Similar discussions happen, and more frequently, between Aubrey and Lucien. Part of the reason is the newness of their relationship. Lucens does not shy away from confronting the obvious issues with this fledgling relationship: (1) how can opposites like Lucien, working man and gossip reporter, have any sort of meaningful relationship with Aubrey, a bona fide gentlemen and wealthy to boot? And (2) can Lucien accept that Aubrey really can and does have romantic love for more than one person? These issues are explored from both characters’ perspectives and Lucien makes a particularly sympathetic character in that he has trained in service to be a valet. He is able to call Aubrey’s attention to the way the social fabric automatically assigns values to people based on birth, and why it rankles.
Of course, not everything is all about these romantic relationships. Lucien maintains a friendship with the wealthy aristocrat named William in whose house he trained as a valet–and with whom he played as a young child. This side character was used to delightful effect, helping round out and shore up Lucien’s feelings about class and being “born into” any particular trade. There is also Lucien’s colleague at the newspaper, a woman (also a lesbian) by the name of Miss Enfield. Unlike Aubrey—and to a less noticeable extent, the Hernedales—who is shown virtually exclusively through the lens of his various love affairs, Lucien and these side characters flesh out non-romantic aspects. William serves to highlight how almost thoughtlessly the aristocracy takes their lot in life,and everyone else’s, for granted. Miss Enfield is a delightful foil to Lucien. As they work on articles for the newspaper where they work, they get thrust together on the story of women’s suffrage. It is Miss Enfield who points out double standards don’t just exist between the classes, but also the genders.

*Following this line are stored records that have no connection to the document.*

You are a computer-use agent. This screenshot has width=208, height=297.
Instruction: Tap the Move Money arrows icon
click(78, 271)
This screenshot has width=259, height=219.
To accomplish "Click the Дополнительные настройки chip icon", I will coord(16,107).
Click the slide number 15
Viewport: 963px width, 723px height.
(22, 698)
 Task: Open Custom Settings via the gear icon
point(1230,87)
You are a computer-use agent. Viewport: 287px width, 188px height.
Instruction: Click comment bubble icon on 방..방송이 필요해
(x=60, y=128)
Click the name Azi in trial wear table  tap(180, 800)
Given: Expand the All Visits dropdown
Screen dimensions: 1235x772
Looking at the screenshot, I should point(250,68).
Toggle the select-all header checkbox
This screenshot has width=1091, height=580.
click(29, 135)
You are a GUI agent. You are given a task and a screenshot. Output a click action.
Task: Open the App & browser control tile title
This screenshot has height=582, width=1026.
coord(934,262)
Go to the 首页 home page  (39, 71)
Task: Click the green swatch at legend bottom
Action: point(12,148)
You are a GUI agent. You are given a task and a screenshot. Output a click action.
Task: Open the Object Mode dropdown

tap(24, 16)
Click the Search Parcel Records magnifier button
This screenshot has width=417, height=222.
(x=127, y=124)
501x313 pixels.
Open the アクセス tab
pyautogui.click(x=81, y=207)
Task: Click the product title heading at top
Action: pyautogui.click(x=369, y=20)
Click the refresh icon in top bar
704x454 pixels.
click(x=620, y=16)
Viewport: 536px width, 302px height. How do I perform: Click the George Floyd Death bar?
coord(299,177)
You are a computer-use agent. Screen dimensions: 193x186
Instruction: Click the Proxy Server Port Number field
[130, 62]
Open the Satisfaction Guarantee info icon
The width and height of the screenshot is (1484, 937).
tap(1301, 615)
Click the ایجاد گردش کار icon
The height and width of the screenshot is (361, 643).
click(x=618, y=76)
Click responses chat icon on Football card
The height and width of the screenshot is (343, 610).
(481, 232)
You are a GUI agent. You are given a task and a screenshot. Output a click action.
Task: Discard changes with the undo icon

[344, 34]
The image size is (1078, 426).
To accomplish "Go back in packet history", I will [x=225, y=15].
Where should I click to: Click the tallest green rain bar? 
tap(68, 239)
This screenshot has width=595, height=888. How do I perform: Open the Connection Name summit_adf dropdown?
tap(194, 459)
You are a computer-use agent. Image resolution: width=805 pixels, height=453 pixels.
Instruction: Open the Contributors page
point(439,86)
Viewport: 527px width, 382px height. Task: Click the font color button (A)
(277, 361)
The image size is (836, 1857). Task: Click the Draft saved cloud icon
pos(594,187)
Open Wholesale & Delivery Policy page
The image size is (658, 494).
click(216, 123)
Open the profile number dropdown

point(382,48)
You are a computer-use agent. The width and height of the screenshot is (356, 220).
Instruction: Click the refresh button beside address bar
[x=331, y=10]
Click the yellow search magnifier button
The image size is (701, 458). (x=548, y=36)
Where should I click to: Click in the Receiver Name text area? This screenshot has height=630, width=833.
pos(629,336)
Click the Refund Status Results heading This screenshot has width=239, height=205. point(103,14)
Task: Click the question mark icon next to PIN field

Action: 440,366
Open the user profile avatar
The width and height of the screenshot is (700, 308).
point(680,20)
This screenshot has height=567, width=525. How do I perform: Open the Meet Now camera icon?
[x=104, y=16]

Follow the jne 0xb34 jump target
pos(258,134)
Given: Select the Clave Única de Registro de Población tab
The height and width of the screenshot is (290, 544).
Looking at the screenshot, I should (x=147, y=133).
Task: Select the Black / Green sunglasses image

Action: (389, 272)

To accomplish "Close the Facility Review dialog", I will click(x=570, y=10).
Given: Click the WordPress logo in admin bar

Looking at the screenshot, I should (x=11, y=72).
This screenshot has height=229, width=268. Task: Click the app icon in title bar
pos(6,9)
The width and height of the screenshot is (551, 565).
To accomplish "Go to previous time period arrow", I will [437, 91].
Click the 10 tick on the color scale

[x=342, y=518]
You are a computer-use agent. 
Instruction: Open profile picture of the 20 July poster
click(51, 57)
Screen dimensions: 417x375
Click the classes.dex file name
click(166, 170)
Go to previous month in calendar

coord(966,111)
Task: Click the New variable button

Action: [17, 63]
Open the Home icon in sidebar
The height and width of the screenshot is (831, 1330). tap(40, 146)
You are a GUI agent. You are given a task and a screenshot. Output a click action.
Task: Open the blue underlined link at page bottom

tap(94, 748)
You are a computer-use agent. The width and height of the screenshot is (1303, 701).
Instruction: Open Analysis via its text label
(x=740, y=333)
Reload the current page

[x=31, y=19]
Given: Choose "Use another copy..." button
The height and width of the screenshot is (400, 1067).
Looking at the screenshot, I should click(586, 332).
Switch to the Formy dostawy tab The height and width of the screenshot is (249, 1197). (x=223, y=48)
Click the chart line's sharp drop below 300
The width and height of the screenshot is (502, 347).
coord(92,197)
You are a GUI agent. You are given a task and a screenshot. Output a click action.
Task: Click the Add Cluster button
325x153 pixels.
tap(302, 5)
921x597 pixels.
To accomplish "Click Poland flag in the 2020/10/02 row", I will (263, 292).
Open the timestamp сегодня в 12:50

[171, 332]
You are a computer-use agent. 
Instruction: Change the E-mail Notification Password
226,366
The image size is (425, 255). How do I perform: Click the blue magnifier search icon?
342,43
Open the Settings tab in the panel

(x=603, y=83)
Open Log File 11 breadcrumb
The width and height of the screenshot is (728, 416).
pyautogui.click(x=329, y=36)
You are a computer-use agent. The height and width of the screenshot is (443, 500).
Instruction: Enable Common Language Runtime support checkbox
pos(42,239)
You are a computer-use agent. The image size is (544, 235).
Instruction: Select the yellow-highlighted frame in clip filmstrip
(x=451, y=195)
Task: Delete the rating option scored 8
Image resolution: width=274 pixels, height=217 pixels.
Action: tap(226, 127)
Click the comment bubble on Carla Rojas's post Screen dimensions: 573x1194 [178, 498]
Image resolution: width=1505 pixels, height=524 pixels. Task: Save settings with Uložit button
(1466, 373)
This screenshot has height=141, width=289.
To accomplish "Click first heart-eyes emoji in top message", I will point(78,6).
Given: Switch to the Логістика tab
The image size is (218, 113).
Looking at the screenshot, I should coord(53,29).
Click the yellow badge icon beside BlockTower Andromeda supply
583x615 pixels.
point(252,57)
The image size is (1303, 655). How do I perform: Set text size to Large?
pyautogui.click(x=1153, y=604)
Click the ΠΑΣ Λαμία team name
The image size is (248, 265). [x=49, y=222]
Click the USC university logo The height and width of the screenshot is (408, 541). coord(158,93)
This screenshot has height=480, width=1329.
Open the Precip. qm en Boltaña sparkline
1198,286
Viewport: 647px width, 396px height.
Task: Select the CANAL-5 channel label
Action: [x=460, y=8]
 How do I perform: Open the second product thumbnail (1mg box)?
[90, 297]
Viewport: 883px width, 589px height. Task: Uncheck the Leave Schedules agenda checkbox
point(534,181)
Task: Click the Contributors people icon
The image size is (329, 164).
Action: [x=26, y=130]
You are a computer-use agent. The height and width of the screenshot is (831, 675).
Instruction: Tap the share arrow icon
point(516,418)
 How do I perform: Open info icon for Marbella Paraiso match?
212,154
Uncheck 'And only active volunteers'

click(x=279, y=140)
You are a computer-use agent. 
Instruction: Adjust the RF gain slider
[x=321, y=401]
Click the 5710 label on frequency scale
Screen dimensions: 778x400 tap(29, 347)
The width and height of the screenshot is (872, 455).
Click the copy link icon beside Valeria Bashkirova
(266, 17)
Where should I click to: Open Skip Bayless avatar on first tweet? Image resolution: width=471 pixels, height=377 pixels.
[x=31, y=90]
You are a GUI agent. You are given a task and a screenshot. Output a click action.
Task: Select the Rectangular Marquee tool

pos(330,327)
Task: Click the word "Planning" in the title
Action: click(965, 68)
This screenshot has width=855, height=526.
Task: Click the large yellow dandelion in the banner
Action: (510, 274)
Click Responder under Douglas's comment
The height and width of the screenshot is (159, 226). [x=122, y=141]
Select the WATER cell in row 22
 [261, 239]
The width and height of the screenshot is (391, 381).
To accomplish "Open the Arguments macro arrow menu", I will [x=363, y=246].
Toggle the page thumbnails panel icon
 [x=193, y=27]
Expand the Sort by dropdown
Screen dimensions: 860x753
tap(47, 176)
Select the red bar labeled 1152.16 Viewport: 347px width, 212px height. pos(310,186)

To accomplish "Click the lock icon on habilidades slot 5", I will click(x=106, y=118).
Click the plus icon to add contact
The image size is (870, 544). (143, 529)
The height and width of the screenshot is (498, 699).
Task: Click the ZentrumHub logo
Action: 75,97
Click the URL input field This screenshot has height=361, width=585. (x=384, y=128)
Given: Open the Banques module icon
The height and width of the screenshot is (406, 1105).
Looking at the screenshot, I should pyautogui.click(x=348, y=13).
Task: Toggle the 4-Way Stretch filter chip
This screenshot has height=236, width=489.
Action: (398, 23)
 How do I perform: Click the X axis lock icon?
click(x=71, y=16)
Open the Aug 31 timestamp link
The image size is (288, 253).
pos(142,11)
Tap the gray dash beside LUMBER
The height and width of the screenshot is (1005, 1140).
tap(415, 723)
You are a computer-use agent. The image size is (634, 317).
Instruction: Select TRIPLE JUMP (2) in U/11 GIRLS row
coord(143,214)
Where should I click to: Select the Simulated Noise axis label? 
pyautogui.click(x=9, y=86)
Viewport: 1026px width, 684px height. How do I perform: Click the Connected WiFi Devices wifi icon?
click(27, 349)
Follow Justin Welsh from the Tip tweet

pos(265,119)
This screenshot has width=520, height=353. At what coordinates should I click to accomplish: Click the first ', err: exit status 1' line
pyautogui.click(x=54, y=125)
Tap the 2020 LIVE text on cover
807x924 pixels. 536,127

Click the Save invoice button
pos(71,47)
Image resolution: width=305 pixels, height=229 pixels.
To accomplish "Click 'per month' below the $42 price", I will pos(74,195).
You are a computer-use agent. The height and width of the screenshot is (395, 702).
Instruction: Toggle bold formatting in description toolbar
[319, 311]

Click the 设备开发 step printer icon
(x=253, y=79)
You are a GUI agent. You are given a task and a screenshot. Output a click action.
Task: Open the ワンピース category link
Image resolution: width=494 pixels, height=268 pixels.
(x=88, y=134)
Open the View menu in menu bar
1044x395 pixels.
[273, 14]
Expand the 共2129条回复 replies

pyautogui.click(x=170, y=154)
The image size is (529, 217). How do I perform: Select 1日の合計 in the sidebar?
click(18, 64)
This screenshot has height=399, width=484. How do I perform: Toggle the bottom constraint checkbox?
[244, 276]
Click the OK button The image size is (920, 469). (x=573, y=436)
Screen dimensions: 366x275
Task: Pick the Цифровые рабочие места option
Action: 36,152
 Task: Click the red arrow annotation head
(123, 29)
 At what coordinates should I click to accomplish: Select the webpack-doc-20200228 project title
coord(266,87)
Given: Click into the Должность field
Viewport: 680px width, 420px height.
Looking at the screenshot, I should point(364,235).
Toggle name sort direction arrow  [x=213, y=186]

My only real gripe is how, late in the game, Lucien has an epiphany about how he loves who he does. Given the type of love he feels and his accidental, but not unhappy, education about how polyamorous love may work, I was a bit surprised and disappointed Lucien’s time with Aubrey didn’t cast any light on how Lucien viewed any previous lovers or current sexual partners apart from Aubrey.
On balance, this was a immensely satisfying read. I appreciated the deeply thoughtful exchanges that occurred between the various characters. While I’m no expert or even widely read in multi-partner relationships, Lucens approach gently guided me through one set of carefully mapped out romantic relationships. Though broad social commentary on class and gender inequality was minimal, the former received its due attention through Lucien’s struggles to love and be loved by a member of the aristocracy. The gender issues are also worked in bluntly through Miss Enfield’s dedication to reporting on suffragist activities and more subtly through the climax where Henrietta’s brother wreaks havoc on her relationships with Aubrey and Rupert.
Overall, this is an utterly delightful read.